→ Assigned task
Going line by line through the records below, count those containing the word "text", then give only the count.

→ Exercise materials
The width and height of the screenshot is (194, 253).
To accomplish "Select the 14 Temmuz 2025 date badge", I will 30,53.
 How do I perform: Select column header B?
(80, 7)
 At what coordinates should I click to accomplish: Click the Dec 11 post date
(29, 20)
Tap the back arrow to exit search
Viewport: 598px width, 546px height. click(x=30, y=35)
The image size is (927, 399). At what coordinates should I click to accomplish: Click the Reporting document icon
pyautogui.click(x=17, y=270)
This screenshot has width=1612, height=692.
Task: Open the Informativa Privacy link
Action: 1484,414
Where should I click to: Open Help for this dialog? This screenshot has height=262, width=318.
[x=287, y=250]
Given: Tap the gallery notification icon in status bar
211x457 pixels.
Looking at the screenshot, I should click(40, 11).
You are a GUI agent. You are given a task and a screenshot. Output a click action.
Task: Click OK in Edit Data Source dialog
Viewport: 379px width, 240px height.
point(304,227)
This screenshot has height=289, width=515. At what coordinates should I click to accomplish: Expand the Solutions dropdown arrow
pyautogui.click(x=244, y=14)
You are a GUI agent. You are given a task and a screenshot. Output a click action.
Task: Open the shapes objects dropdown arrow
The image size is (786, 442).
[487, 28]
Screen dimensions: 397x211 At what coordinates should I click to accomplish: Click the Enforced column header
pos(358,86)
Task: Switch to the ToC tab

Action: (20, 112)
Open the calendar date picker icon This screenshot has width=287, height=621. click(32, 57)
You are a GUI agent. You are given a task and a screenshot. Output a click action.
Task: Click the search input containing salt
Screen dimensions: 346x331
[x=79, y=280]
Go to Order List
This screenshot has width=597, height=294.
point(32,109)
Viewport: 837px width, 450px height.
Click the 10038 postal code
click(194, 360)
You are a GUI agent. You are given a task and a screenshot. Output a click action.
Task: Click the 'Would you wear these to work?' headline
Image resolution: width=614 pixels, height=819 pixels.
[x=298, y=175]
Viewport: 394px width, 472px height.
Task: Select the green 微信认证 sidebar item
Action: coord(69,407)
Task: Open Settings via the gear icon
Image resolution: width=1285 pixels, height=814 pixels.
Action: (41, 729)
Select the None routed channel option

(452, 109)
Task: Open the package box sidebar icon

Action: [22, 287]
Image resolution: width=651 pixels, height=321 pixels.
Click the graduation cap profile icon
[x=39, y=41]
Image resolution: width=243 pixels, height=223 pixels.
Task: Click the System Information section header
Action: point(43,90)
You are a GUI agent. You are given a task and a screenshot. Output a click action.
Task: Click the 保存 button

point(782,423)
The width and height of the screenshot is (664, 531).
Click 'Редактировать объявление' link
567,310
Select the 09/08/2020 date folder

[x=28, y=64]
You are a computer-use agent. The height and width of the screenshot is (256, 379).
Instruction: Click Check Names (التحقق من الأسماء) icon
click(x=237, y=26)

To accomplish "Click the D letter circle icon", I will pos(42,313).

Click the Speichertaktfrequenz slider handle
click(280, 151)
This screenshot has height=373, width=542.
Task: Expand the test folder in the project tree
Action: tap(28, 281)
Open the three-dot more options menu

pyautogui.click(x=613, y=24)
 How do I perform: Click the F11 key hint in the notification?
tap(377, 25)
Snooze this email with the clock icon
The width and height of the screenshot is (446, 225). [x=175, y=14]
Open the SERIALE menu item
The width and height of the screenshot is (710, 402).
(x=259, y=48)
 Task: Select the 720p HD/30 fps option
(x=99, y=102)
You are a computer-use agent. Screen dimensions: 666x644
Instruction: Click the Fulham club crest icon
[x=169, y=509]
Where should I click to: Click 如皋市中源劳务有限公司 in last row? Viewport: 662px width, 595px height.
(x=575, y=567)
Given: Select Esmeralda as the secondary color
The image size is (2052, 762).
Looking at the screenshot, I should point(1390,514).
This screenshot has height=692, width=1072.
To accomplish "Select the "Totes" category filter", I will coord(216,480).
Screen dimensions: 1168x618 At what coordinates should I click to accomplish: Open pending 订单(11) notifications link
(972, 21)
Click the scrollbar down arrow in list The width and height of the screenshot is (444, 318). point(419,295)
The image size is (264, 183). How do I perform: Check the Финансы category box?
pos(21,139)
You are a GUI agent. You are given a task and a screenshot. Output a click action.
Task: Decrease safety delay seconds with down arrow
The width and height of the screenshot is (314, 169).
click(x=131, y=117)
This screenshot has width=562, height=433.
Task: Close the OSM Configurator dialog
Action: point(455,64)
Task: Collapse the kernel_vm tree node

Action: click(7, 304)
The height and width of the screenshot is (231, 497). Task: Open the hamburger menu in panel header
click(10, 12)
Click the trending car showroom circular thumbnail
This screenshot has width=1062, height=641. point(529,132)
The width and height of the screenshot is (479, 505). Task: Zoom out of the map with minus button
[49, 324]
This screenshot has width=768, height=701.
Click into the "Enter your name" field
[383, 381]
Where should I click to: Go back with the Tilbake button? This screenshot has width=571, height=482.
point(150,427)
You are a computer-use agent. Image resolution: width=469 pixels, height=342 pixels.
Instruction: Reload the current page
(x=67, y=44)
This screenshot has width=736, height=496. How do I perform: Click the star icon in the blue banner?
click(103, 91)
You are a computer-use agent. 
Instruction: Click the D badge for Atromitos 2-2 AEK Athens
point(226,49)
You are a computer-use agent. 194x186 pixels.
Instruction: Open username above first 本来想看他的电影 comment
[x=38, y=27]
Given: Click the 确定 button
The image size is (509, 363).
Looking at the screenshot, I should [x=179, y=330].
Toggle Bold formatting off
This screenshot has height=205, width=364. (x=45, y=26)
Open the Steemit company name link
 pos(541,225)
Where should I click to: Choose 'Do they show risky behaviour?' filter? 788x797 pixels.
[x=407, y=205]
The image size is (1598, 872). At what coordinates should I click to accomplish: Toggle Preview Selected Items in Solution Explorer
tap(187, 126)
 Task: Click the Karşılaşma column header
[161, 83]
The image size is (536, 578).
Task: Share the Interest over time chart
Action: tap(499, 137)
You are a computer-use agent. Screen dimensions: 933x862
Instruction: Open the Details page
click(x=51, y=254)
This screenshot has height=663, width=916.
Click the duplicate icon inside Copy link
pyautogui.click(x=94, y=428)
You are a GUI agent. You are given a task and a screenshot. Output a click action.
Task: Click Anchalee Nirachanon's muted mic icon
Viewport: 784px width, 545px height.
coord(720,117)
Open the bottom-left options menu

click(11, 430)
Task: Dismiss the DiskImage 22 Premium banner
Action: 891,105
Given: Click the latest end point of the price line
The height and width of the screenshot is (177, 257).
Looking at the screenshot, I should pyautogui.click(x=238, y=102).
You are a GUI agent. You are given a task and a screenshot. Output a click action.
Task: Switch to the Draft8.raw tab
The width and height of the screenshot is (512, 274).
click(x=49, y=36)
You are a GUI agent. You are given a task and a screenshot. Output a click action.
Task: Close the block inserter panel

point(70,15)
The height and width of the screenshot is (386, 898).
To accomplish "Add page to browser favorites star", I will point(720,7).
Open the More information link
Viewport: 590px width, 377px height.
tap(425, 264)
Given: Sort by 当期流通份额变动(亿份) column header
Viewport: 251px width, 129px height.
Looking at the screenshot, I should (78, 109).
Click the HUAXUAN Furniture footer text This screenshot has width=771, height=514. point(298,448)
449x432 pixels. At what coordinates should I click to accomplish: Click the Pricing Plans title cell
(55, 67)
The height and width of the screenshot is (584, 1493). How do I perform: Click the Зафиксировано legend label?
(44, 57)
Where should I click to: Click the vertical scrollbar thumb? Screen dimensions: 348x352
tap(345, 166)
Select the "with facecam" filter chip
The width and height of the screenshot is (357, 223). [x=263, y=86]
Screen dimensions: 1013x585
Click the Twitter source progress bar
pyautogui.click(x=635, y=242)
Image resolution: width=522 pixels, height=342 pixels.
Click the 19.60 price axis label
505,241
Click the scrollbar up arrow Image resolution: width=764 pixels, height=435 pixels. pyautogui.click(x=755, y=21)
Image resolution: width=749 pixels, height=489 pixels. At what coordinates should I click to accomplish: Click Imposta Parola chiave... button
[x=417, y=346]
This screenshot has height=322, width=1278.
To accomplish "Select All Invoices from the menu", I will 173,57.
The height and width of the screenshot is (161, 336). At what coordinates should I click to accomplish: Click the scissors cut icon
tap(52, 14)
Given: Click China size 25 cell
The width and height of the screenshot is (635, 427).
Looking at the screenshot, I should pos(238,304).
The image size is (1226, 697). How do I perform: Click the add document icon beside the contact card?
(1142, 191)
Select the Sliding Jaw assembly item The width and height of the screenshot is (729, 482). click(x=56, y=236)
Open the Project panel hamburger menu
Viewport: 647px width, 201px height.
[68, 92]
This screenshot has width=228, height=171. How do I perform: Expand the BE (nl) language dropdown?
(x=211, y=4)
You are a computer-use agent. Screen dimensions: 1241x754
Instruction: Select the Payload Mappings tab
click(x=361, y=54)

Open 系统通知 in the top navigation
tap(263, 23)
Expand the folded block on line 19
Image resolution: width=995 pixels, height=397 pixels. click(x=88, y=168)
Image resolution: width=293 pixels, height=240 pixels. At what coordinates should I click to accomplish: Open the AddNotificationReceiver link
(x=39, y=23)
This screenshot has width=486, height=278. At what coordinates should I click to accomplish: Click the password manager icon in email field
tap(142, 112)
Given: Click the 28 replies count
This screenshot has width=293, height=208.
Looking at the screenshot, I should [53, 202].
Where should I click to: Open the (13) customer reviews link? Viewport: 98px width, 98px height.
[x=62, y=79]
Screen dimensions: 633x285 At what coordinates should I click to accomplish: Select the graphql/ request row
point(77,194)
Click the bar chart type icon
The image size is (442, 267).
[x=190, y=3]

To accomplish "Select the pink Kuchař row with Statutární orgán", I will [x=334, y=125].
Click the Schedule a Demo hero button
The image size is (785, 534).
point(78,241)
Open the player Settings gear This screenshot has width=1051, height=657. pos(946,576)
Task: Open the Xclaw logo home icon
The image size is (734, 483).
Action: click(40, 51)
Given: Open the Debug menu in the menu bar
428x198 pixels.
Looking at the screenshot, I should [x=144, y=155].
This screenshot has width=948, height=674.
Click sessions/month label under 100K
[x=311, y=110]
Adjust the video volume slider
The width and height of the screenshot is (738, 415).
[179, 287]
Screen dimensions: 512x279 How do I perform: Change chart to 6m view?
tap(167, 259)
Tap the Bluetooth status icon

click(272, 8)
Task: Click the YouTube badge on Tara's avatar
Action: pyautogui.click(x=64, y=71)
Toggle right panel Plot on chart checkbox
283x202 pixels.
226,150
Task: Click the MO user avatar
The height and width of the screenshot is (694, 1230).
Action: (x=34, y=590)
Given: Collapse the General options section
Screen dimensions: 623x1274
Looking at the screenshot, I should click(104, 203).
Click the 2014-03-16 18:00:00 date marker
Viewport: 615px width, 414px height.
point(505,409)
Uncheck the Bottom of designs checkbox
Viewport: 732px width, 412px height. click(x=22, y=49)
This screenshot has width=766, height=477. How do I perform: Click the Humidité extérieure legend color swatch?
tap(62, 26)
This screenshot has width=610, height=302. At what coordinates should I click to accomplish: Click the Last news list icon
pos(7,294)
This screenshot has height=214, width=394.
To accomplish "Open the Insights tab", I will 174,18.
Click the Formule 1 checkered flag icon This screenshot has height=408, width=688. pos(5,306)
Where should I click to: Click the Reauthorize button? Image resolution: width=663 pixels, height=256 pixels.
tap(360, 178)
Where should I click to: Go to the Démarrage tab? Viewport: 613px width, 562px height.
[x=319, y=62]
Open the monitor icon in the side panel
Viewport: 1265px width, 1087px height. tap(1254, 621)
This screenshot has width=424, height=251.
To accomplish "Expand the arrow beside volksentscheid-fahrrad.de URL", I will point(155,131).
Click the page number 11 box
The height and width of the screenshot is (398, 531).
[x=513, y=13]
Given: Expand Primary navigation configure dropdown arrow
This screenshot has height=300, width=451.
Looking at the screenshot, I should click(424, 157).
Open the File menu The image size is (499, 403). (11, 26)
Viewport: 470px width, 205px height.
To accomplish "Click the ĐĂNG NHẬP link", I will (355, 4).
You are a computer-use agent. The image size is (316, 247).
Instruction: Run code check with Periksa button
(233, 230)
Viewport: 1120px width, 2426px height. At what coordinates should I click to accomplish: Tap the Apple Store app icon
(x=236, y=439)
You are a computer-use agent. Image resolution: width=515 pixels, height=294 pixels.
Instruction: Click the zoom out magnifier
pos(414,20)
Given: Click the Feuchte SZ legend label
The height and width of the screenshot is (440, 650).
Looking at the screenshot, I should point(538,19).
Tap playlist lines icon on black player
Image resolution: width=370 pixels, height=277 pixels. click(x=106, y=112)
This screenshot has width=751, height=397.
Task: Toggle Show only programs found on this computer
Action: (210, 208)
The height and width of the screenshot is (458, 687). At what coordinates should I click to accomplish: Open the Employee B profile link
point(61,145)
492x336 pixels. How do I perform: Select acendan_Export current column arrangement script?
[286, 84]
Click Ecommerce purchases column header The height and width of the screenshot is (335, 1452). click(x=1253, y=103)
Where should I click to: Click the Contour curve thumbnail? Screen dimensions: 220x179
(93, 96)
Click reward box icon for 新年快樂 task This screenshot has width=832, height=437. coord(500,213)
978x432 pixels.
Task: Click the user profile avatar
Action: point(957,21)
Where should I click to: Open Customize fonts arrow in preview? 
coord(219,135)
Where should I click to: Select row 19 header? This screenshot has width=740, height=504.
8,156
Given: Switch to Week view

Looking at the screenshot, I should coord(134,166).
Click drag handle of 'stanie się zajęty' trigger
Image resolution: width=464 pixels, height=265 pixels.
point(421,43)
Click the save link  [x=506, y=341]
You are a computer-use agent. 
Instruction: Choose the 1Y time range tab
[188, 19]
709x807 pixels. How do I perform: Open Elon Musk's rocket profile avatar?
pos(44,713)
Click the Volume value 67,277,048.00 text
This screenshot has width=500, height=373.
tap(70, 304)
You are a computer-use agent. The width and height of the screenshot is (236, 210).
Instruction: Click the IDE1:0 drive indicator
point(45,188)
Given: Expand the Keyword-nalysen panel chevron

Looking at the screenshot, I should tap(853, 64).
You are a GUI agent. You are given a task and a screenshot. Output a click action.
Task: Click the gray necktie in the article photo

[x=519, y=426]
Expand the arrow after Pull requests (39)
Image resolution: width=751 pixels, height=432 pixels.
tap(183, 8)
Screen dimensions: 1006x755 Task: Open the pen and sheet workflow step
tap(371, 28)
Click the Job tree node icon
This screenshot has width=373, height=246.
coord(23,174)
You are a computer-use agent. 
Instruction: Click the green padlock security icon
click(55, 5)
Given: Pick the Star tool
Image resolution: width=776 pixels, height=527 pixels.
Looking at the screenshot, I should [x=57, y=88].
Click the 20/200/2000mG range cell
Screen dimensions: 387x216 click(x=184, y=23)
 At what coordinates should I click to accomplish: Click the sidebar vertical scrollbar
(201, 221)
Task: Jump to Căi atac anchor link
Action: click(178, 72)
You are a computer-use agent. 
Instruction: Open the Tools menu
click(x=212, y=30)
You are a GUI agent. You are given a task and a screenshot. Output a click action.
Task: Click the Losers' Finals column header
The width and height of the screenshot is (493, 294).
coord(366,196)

→ Task solution
2